The Depression in Augusta From the Town Board Records

Submitted by Ellen Knoernschild

When 1929 began, Augusta, MO was enjoying the results of a massive street improvement program. Bonds had been issued which committed the Town to $38.75 per year towards their repayment. The Town also paid $365 a year in drainage tax, an amount which was never lowered during the depression years which followed; the rate now is $385. The tax rate was 25 cents/$100 ($17.16 cents now); taxes collected in 1929 amounted to $1122. Receipts for 1929 were $2147 and expenditures $1970. Laborers were paid 35 cents per hour.
In the next two years, receipts and expenses dropped only slightly. However, in November 1931, the board lowered the wage rate to 27-1/2 cents per hour. The Town authorized hiring “taxpayers” at $2.00 per day for work clearing land in the bottom. In December 1931, the Bank of Augusta failed; the Town had only $132.40 (three months' electric bills) on deposit there. Over the coming years, the Bank did make annual payments of 5% of the money.

Income dropped to $1064 in 1932 and did not improve until 1936. Taxes went from $1150 to an average of $448 for the next 5 years. Farm rent was almost nothing some years, partly due to floods. Average yearly expenditures of $1200, however, always had to include that $449 for drainage tax and bond repayment.

By the end of 1933, money was really short. Board members were paid only 1/3 of their salary, and the rate was lowered to 75 cents per meeting. The Town applied for federal assistance with jobs for the unemployed through the “CWA Plan.” The federal government would pay 90% of the cost for 4000 hours of work at 25 cents per hour; the Town obtained its 10% by borrowing $100 from a bond due May 1935. Workers would maintain the streets (complaints about street conditions were as prevalent as today.)
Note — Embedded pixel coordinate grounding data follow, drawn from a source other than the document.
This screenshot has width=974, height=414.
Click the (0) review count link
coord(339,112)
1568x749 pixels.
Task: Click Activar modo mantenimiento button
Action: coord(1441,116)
In the first 6 months of 1934 the only two expenditures were for the drainage tax and streetlights. Labor was lowered to 21 cents per hour. In May 1934, electrical service was discontinued at the town hall, saving $1.25 per month. Town meetings continued to be held at 8:00 p.m. -- presumably conducted by candlelight. The monthly charge for streetlights was lowered from $37.50 to $25.00 by using 60-watt bulbs in the lights. Light bulbs, at 20 cents each (almost the same as an hour of labor), continued to be a monthly expense. Financial conditions did not improve until 1936, when the labor rate was raised to 30 cents per hour.